Having a pre-loaded blender in the fridge means all I have to do is add the groats and blend before cooking. I can do this no matter how cranky I am that a toddler woke me up with an elbow to the boob before sunrise.
Last summer we rented a remote Airbnb in Maine; everything in the cabin was blueberry or lobster themed, and covered in an inch of dust. I directed my energy towards a 20 year old electric waffle maker I found in the kitchen, and did my best to ignore the decor. We threw everything on there一my classic buckwheat batter, but also grilled cheese, grated potatoes, French toast, and sticky rice! (The sticky rice waffle is the perfect addition to soups too).
As Dorie Greenspan so eloquently put it in the introduction to her 1993 cookbook, Waffles From Morning to Midnight, “Each waffle idea instantly begets another. How deliciously without limits the possibilities [are] for inventing great-tasting waffles.” (You will recall, this book was part of my fav cookbooks article). I ordered my very own Breville iron so it would be waiting for me when we returned home, and not a day too soon.
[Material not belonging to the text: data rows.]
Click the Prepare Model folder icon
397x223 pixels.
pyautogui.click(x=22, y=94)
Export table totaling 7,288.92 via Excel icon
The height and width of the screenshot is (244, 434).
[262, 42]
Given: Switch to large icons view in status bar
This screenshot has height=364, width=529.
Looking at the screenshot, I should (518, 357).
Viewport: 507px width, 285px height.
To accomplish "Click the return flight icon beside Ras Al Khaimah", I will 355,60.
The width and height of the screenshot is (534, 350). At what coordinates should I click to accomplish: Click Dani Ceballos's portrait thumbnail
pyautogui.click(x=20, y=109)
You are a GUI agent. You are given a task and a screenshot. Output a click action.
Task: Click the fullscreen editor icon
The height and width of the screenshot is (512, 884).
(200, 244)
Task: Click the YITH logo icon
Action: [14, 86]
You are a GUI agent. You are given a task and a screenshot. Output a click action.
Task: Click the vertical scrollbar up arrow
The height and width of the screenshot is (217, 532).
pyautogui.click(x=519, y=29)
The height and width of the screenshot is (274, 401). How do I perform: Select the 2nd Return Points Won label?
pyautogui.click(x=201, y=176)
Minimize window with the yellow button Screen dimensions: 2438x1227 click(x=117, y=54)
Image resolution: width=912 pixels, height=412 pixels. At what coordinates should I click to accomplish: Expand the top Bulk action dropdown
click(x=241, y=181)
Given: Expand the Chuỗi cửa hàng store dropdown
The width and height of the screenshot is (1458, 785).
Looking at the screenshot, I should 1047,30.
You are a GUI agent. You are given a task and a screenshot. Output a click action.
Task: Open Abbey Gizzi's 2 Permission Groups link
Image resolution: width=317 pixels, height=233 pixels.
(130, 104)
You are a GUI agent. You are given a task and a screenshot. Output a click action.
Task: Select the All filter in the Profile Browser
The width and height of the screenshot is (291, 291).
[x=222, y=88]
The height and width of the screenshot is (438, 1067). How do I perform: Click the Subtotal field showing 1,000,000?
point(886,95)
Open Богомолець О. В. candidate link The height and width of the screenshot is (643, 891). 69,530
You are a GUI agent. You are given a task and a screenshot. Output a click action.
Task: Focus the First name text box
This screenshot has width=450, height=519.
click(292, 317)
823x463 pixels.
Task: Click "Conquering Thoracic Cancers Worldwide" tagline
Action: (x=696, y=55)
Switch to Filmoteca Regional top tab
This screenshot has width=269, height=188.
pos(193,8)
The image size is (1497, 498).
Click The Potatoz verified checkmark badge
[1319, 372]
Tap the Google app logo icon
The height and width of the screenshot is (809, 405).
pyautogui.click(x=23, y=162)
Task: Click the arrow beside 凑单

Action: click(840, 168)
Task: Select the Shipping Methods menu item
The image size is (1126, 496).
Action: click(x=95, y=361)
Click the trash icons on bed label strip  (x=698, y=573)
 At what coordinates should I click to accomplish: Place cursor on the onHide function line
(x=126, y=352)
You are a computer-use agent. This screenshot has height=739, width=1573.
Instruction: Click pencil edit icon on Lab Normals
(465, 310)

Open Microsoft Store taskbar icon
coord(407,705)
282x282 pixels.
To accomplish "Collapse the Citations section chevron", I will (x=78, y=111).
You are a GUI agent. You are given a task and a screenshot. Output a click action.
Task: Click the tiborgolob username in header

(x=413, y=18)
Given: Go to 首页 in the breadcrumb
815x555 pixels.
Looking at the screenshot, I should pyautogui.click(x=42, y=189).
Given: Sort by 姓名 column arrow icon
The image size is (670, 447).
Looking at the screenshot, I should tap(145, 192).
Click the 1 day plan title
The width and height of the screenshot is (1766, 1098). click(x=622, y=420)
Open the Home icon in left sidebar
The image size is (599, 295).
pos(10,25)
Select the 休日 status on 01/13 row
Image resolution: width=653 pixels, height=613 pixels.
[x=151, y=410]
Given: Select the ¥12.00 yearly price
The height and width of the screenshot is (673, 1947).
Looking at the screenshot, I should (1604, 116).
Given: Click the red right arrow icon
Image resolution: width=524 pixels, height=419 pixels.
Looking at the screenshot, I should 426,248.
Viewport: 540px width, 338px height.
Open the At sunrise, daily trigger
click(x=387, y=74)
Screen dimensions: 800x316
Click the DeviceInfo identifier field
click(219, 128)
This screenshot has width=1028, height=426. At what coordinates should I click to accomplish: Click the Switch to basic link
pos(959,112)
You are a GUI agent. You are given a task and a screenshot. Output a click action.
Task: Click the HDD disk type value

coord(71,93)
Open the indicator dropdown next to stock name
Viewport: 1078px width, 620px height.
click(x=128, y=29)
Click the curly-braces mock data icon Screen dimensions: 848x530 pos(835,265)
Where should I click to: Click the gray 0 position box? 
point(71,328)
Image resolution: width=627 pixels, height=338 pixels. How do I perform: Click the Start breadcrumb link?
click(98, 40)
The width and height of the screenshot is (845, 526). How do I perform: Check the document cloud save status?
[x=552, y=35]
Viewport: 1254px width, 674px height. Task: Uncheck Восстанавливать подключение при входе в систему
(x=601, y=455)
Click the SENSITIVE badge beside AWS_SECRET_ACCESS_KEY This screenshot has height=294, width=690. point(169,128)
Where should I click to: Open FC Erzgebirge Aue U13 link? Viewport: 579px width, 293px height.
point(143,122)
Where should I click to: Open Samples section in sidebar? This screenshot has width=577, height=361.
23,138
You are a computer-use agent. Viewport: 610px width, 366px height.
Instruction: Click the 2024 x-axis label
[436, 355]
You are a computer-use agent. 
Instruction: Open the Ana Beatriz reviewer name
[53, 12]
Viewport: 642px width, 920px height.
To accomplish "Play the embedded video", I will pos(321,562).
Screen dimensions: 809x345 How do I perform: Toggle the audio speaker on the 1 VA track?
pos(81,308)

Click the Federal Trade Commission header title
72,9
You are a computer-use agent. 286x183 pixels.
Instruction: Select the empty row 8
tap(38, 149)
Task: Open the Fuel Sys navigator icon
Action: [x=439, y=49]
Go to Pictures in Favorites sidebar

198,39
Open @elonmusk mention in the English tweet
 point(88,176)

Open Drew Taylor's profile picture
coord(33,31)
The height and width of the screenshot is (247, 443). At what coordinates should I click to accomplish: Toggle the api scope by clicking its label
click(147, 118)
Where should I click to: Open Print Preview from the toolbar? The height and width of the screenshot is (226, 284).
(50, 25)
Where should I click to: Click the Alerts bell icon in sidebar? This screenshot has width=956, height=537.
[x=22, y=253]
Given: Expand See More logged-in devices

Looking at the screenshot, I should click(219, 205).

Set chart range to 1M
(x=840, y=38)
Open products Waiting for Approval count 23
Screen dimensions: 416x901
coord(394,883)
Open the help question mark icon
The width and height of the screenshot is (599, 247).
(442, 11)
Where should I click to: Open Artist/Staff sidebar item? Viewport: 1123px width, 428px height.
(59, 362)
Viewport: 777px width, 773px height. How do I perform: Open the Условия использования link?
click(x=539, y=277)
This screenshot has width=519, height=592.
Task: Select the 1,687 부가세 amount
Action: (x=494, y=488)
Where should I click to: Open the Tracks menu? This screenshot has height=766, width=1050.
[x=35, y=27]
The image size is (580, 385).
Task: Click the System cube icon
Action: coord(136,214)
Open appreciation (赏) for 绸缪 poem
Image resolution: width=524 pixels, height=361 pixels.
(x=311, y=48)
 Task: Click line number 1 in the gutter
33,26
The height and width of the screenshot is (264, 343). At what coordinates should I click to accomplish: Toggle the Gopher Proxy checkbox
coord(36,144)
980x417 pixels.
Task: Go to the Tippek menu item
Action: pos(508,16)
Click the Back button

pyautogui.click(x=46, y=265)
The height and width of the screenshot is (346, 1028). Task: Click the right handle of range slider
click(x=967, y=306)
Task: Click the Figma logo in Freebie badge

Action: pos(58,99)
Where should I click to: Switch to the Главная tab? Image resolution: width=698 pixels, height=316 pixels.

Waffle-head that I had become, I proposed to the furniture brand Sundays that we host a (Sunday) waffle brunch at my home to celebrate their Los Angeles pop-up. I built the menu around Dorie’s whole wheat sourdough waffle (recipe below for paid subscribers). Again, you make the batter the night before using commercial yeast and let it ferment overnight, yielding an airy texture, crispy crust, and a notable tang. I treated the waffle as a host for a bevy of toppings -- New Zealand Regal salmon gravlax, whipped cream cheese with garlic chives, fried capers, and pickled red onions. We had North Country Smokehouse bacon and tons of salads.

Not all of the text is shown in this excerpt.